# Bachmann K27 - How to glue parts?



## bobgrosh (Jan 2, 2008)

What would make the neatest repair of this?









B0B


----------



## East Broad Top (Dec 29, 2007)

Left arrow (hole in tender): Get some .005" styrene, and cut a square just a bit larger than the hole. Emboss some rivets around the edges and glue in place. Apply black paint. Lots of tenders have similar patches. (you may want to remove and flip the coupler cut lever first.  

Right arrow (broken bracket): styrene cement, let dry. If a belt and suspenders solution is desired, drill and pin with a small length of piano wide or similar as reinforcement. 

Later, 

K


----------



## Tom T (Jan 2, 2008)

Bob, 

I am making a wild guess that you FINALLY received your 'K'! I would reply to your post for this reason alone, but I also suffered almost exactly the same damage on mine too! I couldn't figure out how it was caused, but yours offers a clue. Upon decanting the tender I had a little 'chip' of plastic fall out. After a lot of head scratching, I found that it was just as yours at the center of the cut lever. I also discovered the tender shell was loose. Upon removal of tender shell I also discovered two of the three plastic 'posts' coming up from the tender floor had sheared off. One was at the base, the other about 1/3 the way up. 

I used regular plastic model glue to carefully repair all three items. The chip that was out of the rear of the tender fit back in perfectly, and unless you knew to look for it, you wouldn't know. The glue was put on the back (inside) so there was not an issue of it squeezing out the joint. The posts were very carefully glued back, and once fully set, were reinforced with epoxy. Needless to say the plastic was gently roughed with some fine sandpaper so the epoxy could get a grip. Somebody else on one of the forums had the post breakage too (at the base) and used screws through the tender floor. 

Good luck with this,m and keep us up to speed with your progress with the 'K'! 

Regards from Paradise!


----------



## Guest (Jan 19, 2008)

"What would make the neatest repair of this?"

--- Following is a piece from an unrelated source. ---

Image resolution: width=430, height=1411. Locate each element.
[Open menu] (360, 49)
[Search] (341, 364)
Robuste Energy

a return to Bachmann?...but u may not have it back for a month or two...depending on your FedEx guy/DesktopModules/NTForums/themes/mls/emoticons/crazy.gif


----------



## Tom T (Jan 2, 2008)

Cale, 

You are treading in VERY sensitive territory! I imagine that in Bob's house the word Fedex is usually preceded by an expletive best deleted! 

Regards,


----------



## Guest (Jan 19, 2008)

Tom, I can really understand how angry Bob has been over the last few weeks....I have watched in awe at what appeared to be "Stupid Human Tricks" unfold again....the whole ordeal rings too close to home for me.  I'm reminded of the time I purchased 2 New Dell computers online, A couple of years ago...UPS was the del service...and I went a many rounds with their people/drivers and dispatchers....(they were riding around the entire county, in the wrong trucks and I couldn't for the life of me convince the dispatchers to pull the things and let me drive over and p/u/DesktopModules/NTForums/themes/mls/emoticons/cry.gifin the end, I got the PC's...actually still in use, but the headache was immense-esp when my PC crashed 2 days before my scheduled delivery!

The "break" is very unfortunate, but I am very happy the K finally found Bob!

cale


----------



## paintjockey (Jan 3, 2008)

I think it's crazy that we have to fix things when we get them. If you bought a new car, and when you picked it up the door handle was broken off and a piece of the trunk lid was missing, would you take it home and fix it? When you buy that new computer and you open the box and the keys are laying in the bottom of the box broken do we fix it? it just blows my mind that we accept the fact that our trains come broken and we have to fox them. 
Don't get me wrong, i'm not knocking anyone who fixes them as i have fixed them too, but I think it's just wrong. 

Rant over


----------



## Tom T (Jan 2, 2008)

Paintjockey, 

I agree with you, but in many cases the fix is easier than a 'send back', particularly in my case being overseas. Bob's Fedex headaches would pale in comparison to the hassle of sending something back to Bachmann. The amount of red tape with customs alone would have me tearing what's left of my hair out! So you do what you gotta do! Fix it! 

BTW, looking again at my tender, and Bob's pictured above, I'll bet there is a chinaman in BM's factory who is carelessly trapping the apex of the cut lever under the tender shell when assembling. I didn't notice this on mine, but it's quite evident on Bob's. Where the shell broke, is identical to mine, right down to the shape of the piece broken out! 

Regards,


----------



## Guest (Jan 19, 2008)

Posted By Tom T on 01/19/2008 9:05 AM

"BTW, looking again at my tender, and Bob's pictured above, I'll bet there is a chinaman in BM's factory who is carelessly trapping the apex of the cut lever under the tender shell when assembling."

add to that "all" the transport both engines received....and, well there you go?/DesktopModules/NTForums/themes/mls/emoticons/unsure.gif


----------



## blackburn49 (Jan 2, 2008)

Posted By bobgrosh on 01/18/2008 10:14 PM
What would make the neatest repair of this?









B0B
Pretty discouraging to see this kind of damage on a brand-new model. A sad state of affairs, indeed.


----------